Winter is setting in in the Pacific Northwest and that means the smell of wood smoke is in the air. For a small percentage of Americans, a wood stove is their only source of heat. For many more, that crackling fire cuts the chill without running up the utility bill.

But the smoke could be making the neighbors sick. For people like Patty Conelly of Pierce County, Washington, who has asthma, going outside in winter can make her throat constrict, seize up and choke.

"I wish that they would cut down on some of the wood burning in Pierce County and all over," she says. "It would certainly help a lot."

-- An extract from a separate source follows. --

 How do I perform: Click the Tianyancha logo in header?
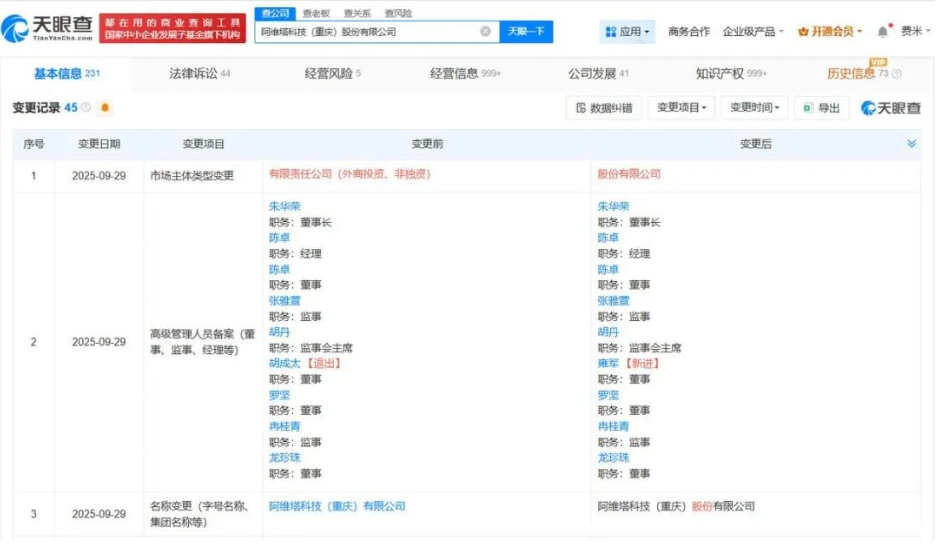click(48, 28)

Conelly is one of dozens of people to vent on the public comment line at the Puget Sound Clean Air Agency. The agency also hears from people who say now is not the time to crack down on wood stoves.

Old-style wood stoves like this one can still be found in U.S. homes.
Old-style wood stoves like this one can still be found in U.S. homes.

"Particularly during this current economic downturn, any new rules about burning wood would impose an undue hardship and a disproportionate burden financially and realistically in a very physical sense," one caller says.

Another adds, "Probably you guys need to get me a job and pay my electric bill so I don't have to burn the wood. That's my idea."

More than a century after the advent of heating oil and electricity, billions of people worldwide still heat and cook with wood fires. Even in a developed country like the United States, tens of thousands of people light wood stoves and fireplaces for comfort in the chilly months.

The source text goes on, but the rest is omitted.